In Kroatien ist das zweitinstanzliche Urteil gegen sechs bosnischen Kroaten kritisch aufgenommen worden, vor allem in dem Teil, in dem die Verwicklung Zagrebs in den Bosnien-Krieg bestätigt wurde. "Das, was wir gehört haben, entsprich nicht der historischeren Wahrheit", meinte Parlamentspräsident Goran Jandrokovic und betonte, dass Kroaten die Opfer des Geschehens in Bosnien gewesen seien.

Das Urteil negiere alles, was Kroatien für Bosnien gemacht habe, betonte Jandrokovic mit Blick auf mehr als 700.000 Flüchtlinge aus Bosnien, die in Kroatien aufgenommen wurden. Das und viele andere Sachen seien aus dem Urteil nicht ersichtlich, deshalb lehne er ein derartiges "Dolmetschen der Geschichte" ab, sagte er.

Unfassbar

Der Parlamentsvize Zeljko Reiner, der so wie Jandrokovic aus der Regierungspartei HDZ kommt, betonte, dass das Urteil "nicht nur historisch unwahr und ungerecht gegenüber Kroatien und den Kroaten in Bosnien-Herzegowina ist, aber auch absolut unfassbar", sagte er laut Nachrichtenagentur Hina.

Das Haager Gericht hat in der Berufung die Teilnahme aller sechs Angeklagten an einem gemeinsamen verbrecherischen Vorhaben unter Führung des damaligen kroatischen Präsidenten Franjo Tudjman bestätigt. Dieses zielte laut dem rechtskräftigen Urteil auf den Anschluss des Gebietes der damals selbstproklamierten Herceg Bosna unter Kontrolle der bosnisch-kroatischen Truppen an Kroatien ab. Tudjman selbst war vom UNO-Tribunal nie angeklagt worden.

Schock

Schockiert zeigten sich die Politiker unterdessen über die Tat des früheren Befehlshabers des Kroatischen Verteidigungsrates (HVO) in Herceg Bosna, Slobodan Praljak (72). Der Kroate hat nach seiner rechtskräftigen Verurteilung zu 20 Jahren Haft zuerst protestiert und dann Gift geschluckt, woran er später im Krankenhaus gestorben ist.

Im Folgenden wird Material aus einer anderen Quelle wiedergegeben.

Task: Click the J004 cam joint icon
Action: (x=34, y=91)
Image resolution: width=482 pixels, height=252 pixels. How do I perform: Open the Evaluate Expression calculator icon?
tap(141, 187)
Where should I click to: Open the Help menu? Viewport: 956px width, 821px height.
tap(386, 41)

Die kroatische Präsidentin Kolinda Grabar-Kitarovic hat wegen der Ereignisse eine Dienstreise in Island abgebrochen und kehrt vorzeitig nach Zagreb zurück, berichteten die Medien.

UNO-Urteil darf nicht politisiert werden

Der hohe Bosnien-Beauftragter Valentin Inzko hat dazu aufgerufen, das Urteil des UNO-Tribunals für Kriegsverbrechen im ehemaligen Jugoslawien (ICTY) gegen sechs bosnische Kroaten vom Mittwoch "vollständig" zu respektieren. Es dürfe keinesfalls politisiert werden und solle vielmehr als "Wendepunkt" für Bosnien-Herzegowina dienen, erklärte Inzko in einer der APA übermittelten Stellungnahme.

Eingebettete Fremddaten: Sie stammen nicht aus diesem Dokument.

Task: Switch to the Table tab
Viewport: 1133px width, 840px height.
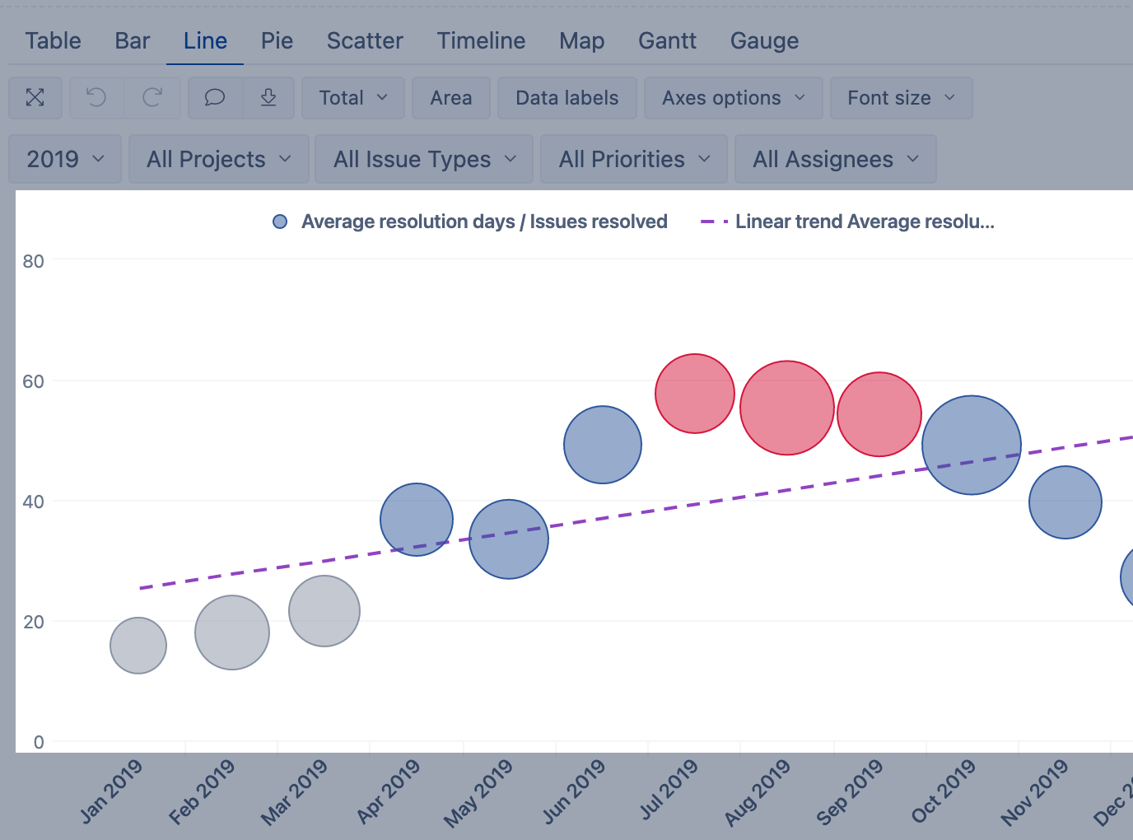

Kritische Reaktionen in Kroatien
© APA


Der Österreicher rief Bosnien-Herzegowina dazu auf, das nun rechtskräftige Urteil zu respektieren und weiter den "Weg Richtung Versöhnung" zu gehen. "Wahrheit und Gerechtigkeit" seien der einzig mögliche Weg nach vorne, hin zu einer "besseren Zukunft", erklärte Inzko. Der Hohe Beauftragte nannte Deutschland als Beispiel und lobte dessen "ehrlichen und starken" Umgang mit dessen Geschichte. Das sei auch der Grund für den "drastischen" Fortschritt des Landes und den weltweiten Respekt, den es nun genieße. Damit Bosnien ähnliches erzielen könne, müsse das Urteil des UNO-Tribunals nun "vollständig respektiert" werden.

Inzko betonte zudem, dass es "keine schlechten Völker" gebe. "Wir müssen uns daran erinnern, dass es sich um Taten Einzelner handelt und nicht um Taten ganzer Nationen - und dass jeder von uns nur anhand seiner Taten und nicht seiner Nationalität beurteilt werden sollte", so Inzko.

Für viele Bosnier sei mit der Verkündung der Urteile am Mittwoch ein "tragisches Kapitel" ihres Lebens abgeschlossen worden, für manche "vielleicht sogar der Krieg von 1992 bis 1995", meinte der UNO-Beauftragte.

Die Urteile für den früheren bosnisch-kroatischen Militärchef Slobodan Praljak und fünf weitere Angeklagte wurden durch das ICTY bestätigt und sind damit rechtskräftig.